• **Your task**:
Please lay out everything in the items below, from the line containing "Task: Click the Accounts breadcrumb link" down to the line containing "Action: 45,15", as a JSON list of strings with one string per line and no blank lines. Leave the pictures out of the answer.

• **Material for this task**:
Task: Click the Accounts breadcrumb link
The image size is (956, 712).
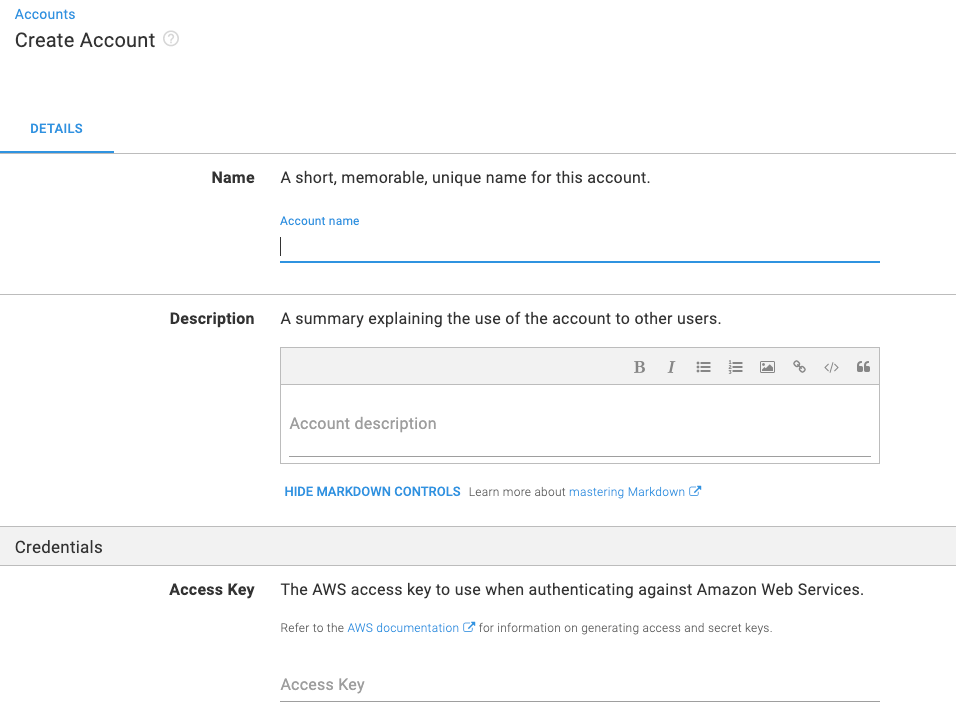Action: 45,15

--

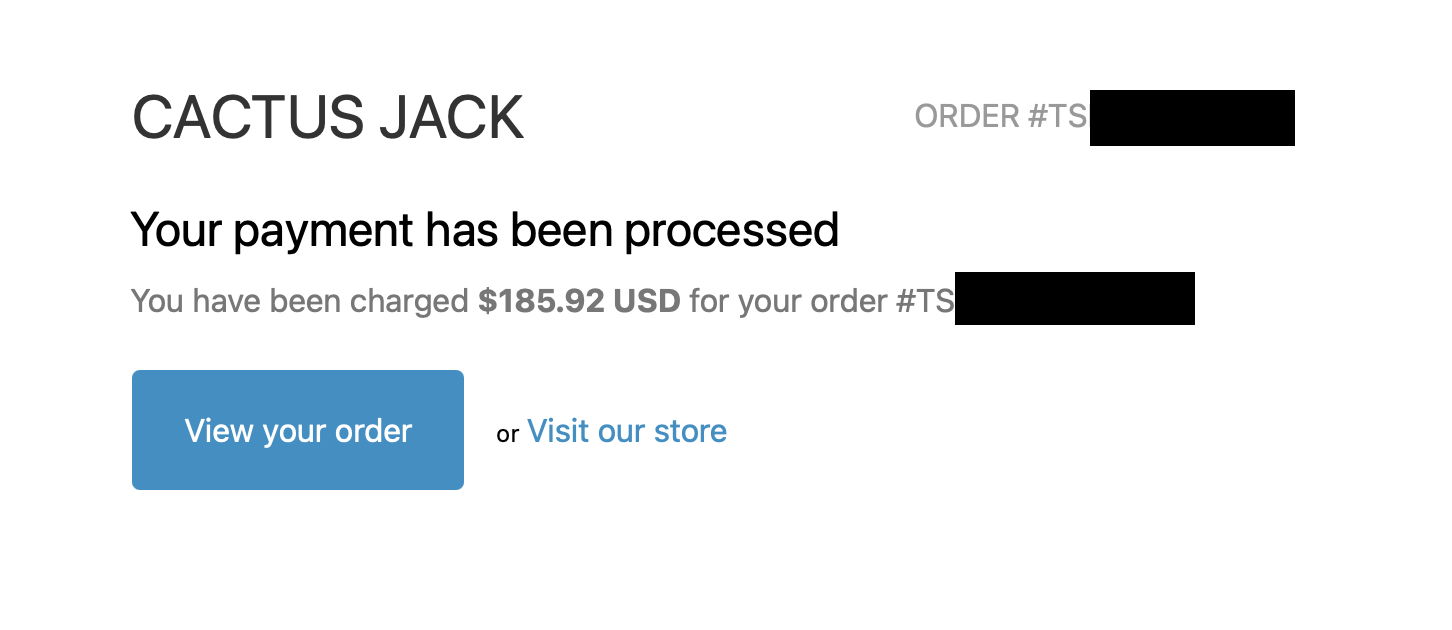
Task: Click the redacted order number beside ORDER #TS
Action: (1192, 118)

• **Complete output**:
[
  "Task: Click the Accounts breadcrumb link",
  "The image size is (956, 712).",
  "Action: 45,15"
]